At certain periods of the year portions of this sarcode, detached from the living animal, are capable of a certain amount of locomotion. It resembles, perhaps most nearly, the slow, gradual movements of that curious little creature, the Amœba, and consists in a constant change of form, with progress in different directions. Several independent observers have described these movements, and most of them have found them to occur at certain periods, and not at others, whatever the reason may be.

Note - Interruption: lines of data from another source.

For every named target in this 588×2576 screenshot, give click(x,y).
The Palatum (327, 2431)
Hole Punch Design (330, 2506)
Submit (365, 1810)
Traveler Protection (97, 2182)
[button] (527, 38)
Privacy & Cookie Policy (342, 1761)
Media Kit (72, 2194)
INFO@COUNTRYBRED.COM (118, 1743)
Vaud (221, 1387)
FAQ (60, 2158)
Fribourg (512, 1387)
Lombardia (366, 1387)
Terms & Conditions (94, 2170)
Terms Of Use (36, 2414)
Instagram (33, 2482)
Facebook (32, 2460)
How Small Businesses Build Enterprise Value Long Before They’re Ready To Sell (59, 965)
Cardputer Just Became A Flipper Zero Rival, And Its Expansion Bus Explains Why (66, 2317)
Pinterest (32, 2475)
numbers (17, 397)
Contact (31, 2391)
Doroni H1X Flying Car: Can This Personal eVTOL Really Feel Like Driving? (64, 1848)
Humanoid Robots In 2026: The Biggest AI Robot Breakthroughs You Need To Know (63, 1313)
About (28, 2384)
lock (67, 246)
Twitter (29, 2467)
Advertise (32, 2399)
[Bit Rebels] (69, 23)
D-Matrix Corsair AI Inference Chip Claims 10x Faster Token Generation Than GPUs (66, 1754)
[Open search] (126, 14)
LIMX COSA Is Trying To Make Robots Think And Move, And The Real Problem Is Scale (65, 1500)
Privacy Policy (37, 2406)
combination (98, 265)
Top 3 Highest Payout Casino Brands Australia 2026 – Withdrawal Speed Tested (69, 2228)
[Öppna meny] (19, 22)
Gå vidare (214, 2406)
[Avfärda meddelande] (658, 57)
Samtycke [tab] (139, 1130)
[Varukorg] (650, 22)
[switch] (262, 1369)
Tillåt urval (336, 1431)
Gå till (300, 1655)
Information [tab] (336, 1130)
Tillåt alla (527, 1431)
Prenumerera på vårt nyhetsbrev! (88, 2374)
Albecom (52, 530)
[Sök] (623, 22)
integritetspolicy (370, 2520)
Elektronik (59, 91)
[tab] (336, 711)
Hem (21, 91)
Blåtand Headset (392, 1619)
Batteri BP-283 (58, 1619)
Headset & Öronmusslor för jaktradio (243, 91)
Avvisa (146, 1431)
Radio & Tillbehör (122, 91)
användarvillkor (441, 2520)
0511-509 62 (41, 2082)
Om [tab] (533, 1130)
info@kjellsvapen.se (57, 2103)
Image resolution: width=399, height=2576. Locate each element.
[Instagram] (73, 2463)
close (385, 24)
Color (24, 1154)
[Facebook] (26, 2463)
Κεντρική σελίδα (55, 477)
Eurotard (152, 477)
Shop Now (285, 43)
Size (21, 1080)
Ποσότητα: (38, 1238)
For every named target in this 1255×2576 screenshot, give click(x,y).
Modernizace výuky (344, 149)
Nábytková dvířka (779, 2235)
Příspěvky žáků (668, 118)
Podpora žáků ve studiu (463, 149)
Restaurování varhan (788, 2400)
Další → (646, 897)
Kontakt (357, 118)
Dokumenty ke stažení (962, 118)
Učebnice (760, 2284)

The living animal, or the units which go to make up the living animal of the sponge, has of late years been the subject of controversy, and there are still, perhaps, two principal opposed views, one in favour of an analogy with the polypes, and the other with flagellate monads. The latter view is now altogether the most general. "The true essential part of a sponge," writes one who adheres to the latter view,1 " is composed of structureless sarcode, and nucleated cells, placed side by side, with a flagellum, some cells having a hyaline collar protecting the flagellum. These latter cells line all the passages leading from

1 "On the Natural History and Histology of Sponges," by B. W. Priest, in Quekett Microscopical Journal, vol. vi. p. 232. 1881.

the pores, in most cases to the cloacal cavity, or cavities, to the oscula, regulating the currents of water, and causing them to flow through the channels, and convey the nutriment necessary to the existence of the sponge. Some naturalists, I believe, look upon the collared cells as playing the part of respiratory organs only, and not as means for assimilating nutriment; at any rate, I have no doubt, along with others, with regard to their regulating the currents of water. In some species of sponges these ciliated cells occur only in well-determined circular chambers, with their ciliated ends pointing towards the centre, each chamber having a small aperture, which perforates the investing membrane. The late Professor James Clarke, of Kentucky, was the first to notice the analogy of these ciliated cells with the free flagellate collared infusoria, followed up at the present time by Mr. Saville Kent. It has been found by this gentleman that some of the free collared monads are identical with the ciliated collared monads discovered in the sponges, each separate collar-bearing cell possessing a separate existence, and securing its nutriment in the same manner. Furthermore,1 Mr. Kent tells us that sponge structure may be, and is, built up from one of these constituent monads, by a

1 "A Manual of the Infusoria," by W. Saville Kent, p. 143, and following. London, 1880.